_WHAT YOU WILL DO_
Render everything in the listing from the line containing "Where should I click to: Click" down to the end as a numbered list. Skip blank lines and leave the pictures out.

_EXTRACTED MATERIAL_
## START

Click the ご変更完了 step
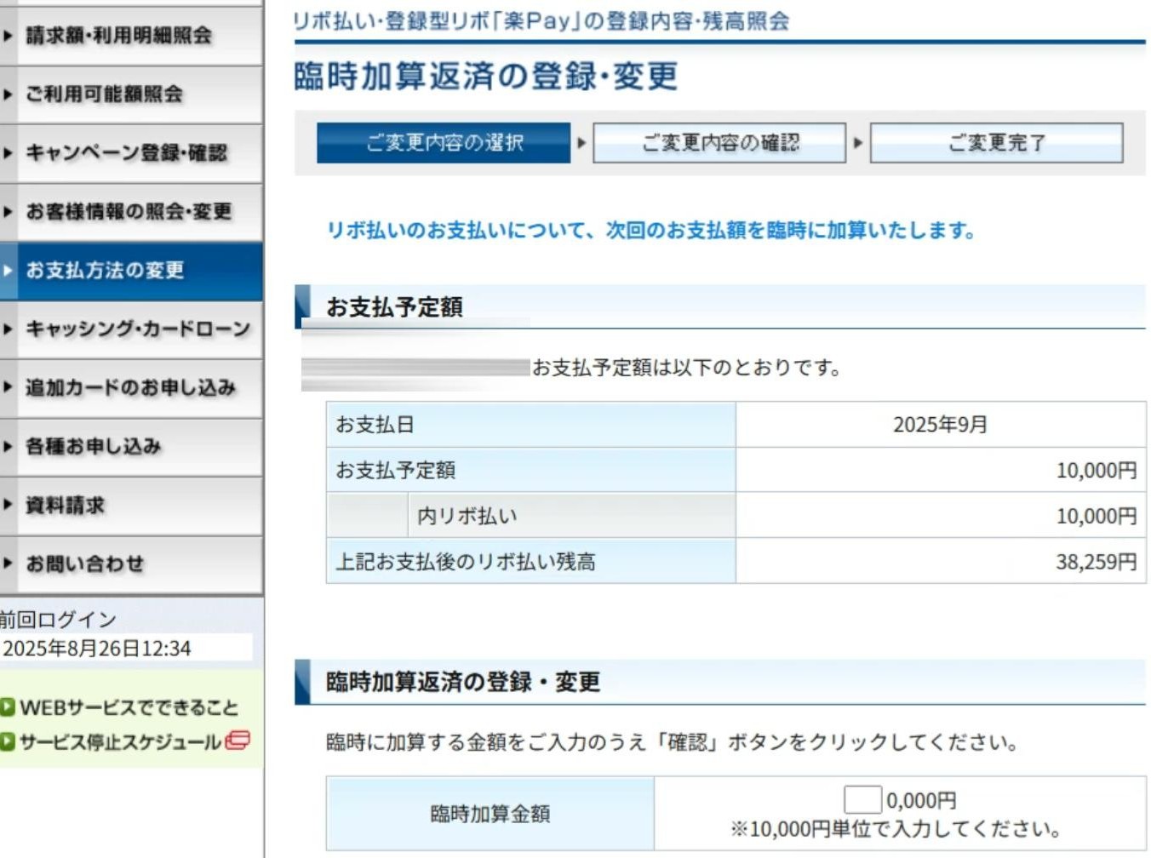 coord(996,143)
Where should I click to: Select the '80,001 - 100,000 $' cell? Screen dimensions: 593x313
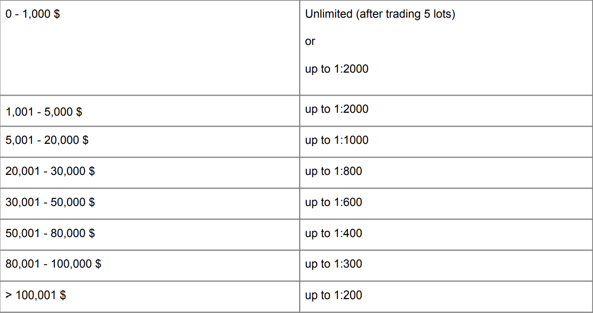[53, 264]
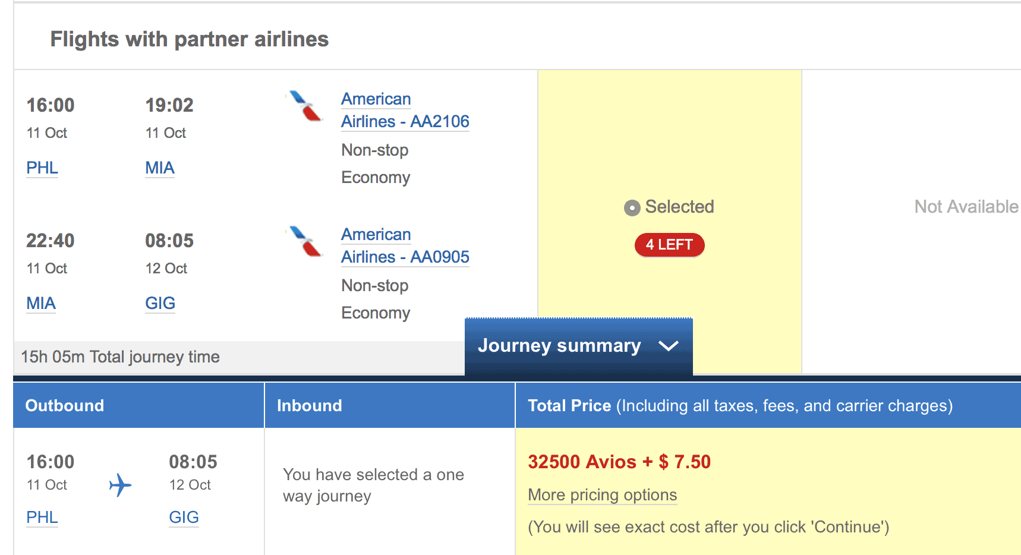The image size is (1021, 555).
Task: Click PHL link in Outbound summary
Action: click(x=42, y=517)
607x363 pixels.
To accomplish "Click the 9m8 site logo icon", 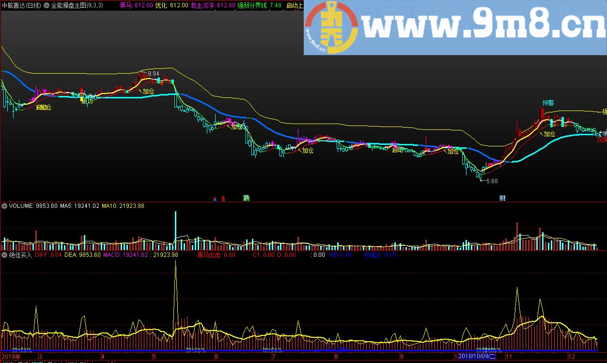I will (x=331, y=28).
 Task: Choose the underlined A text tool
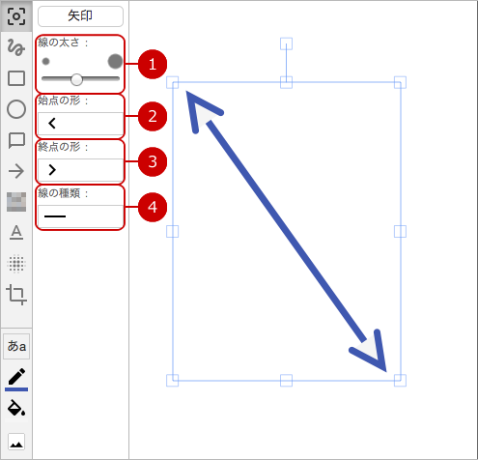tap(16, 233)
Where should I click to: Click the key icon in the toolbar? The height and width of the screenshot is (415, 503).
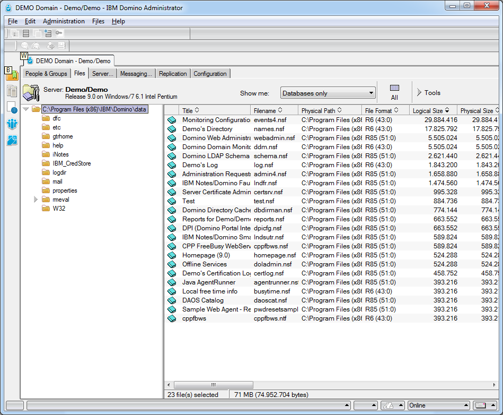pyautogui.click(x=59, y=33)
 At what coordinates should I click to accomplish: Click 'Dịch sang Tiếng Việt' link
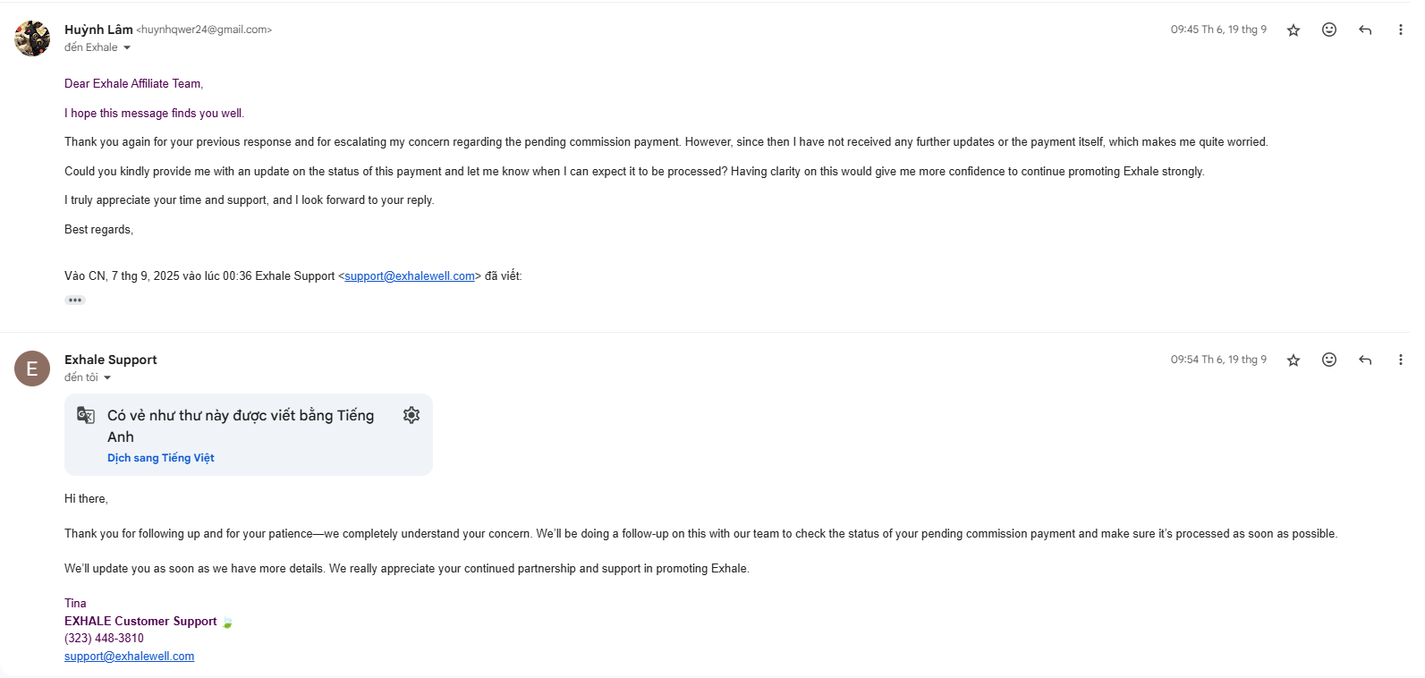pyautogui.click(x=161, y=458)
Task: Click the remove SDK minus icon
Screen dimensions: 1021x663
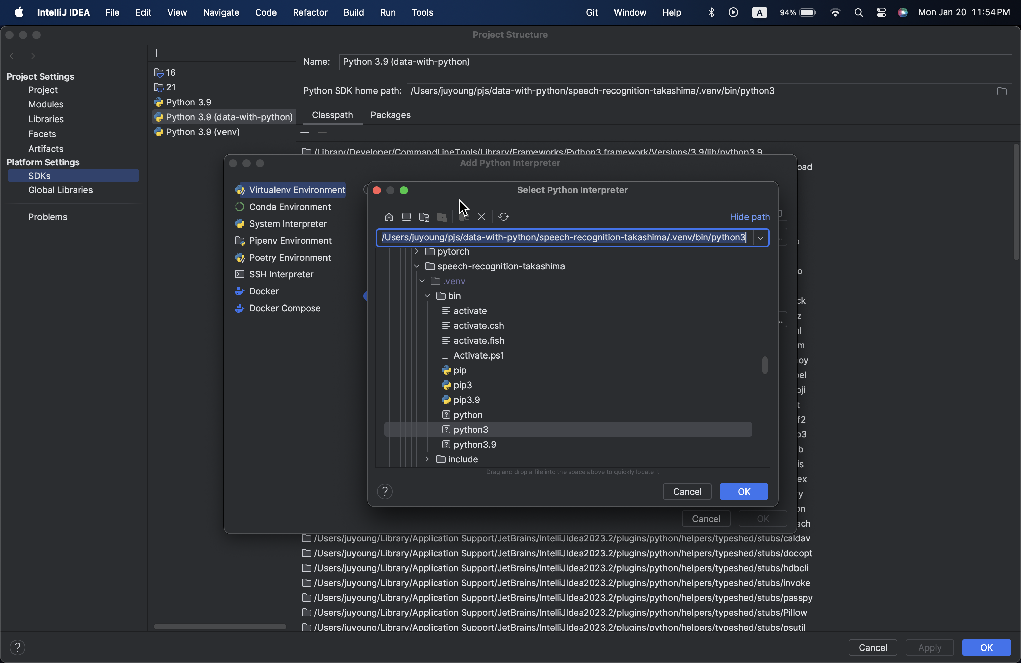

## END

_FULL OUTPUT_
1. Where should I click to: Click the key icon in the toolbar? The height and width of the screenshot is (415, 503).
2. pyautogui.click(x=59, y=33)
3.  At what coordinates should I click to accomplish: Click 'Dịch sang Tiếng Việt' link
4. pyautogui.click(x=161, y=458)
5. Task: Click the remove SDK minus icon
6. Screen dimensions: 1021x663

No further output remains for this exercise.